══ Records for the exercise ══

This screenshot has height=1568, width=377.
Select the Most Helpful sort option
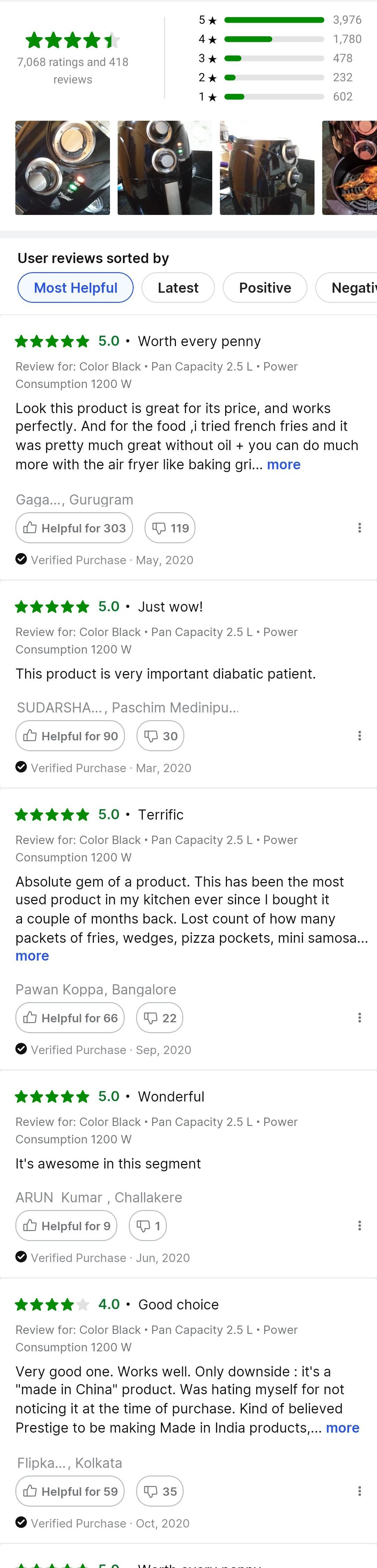click(x=75, y=288)
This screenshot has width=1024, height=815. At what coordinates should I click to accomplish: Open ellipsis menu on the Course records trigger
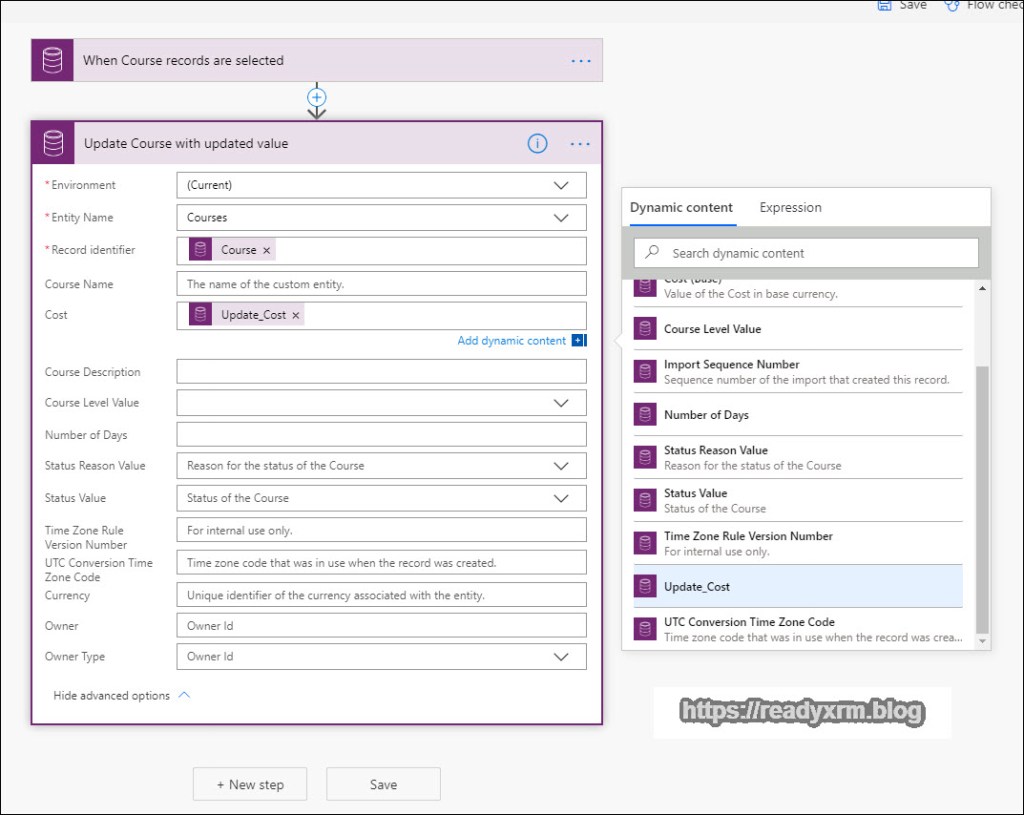pos(581,61)
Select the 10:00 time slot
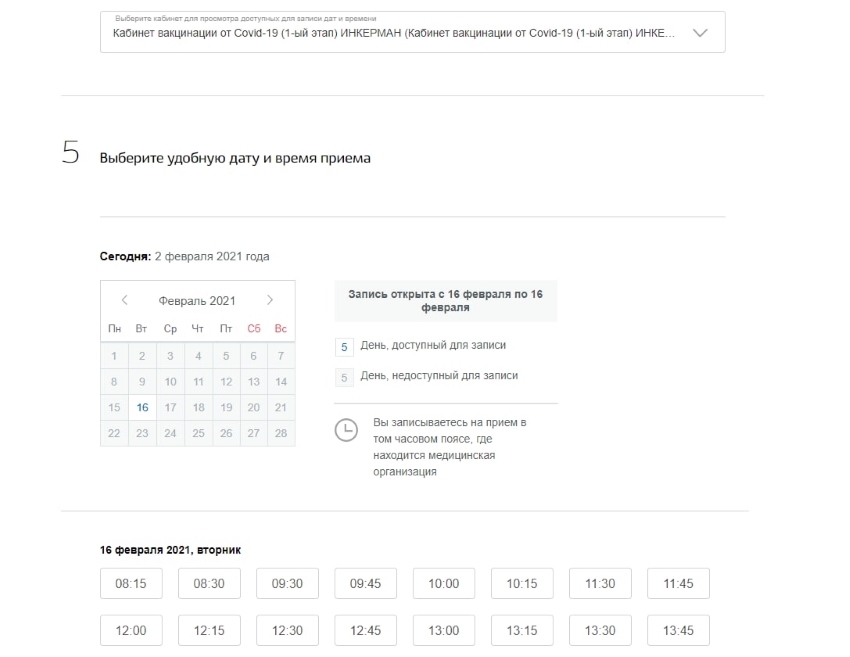Screen dimensions: 850x657 (x=444, y=584)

═══

● **Exercise brief**:
From the first line to the last, copy the records exactly and skip the pictures.

● **Completed task**:
This screenshot has height=1568, width=377.
Select the Most Helpful sort option
click(x=75, y=288)
This screenshot has width=1024, height=815. At what coordinates should I click to accomplish: Open ellipsis menu on the Course records trigger
pos(581,61)
Select the 10:00 time slot
Screen dimensions: 850x657 (x=444, y=584)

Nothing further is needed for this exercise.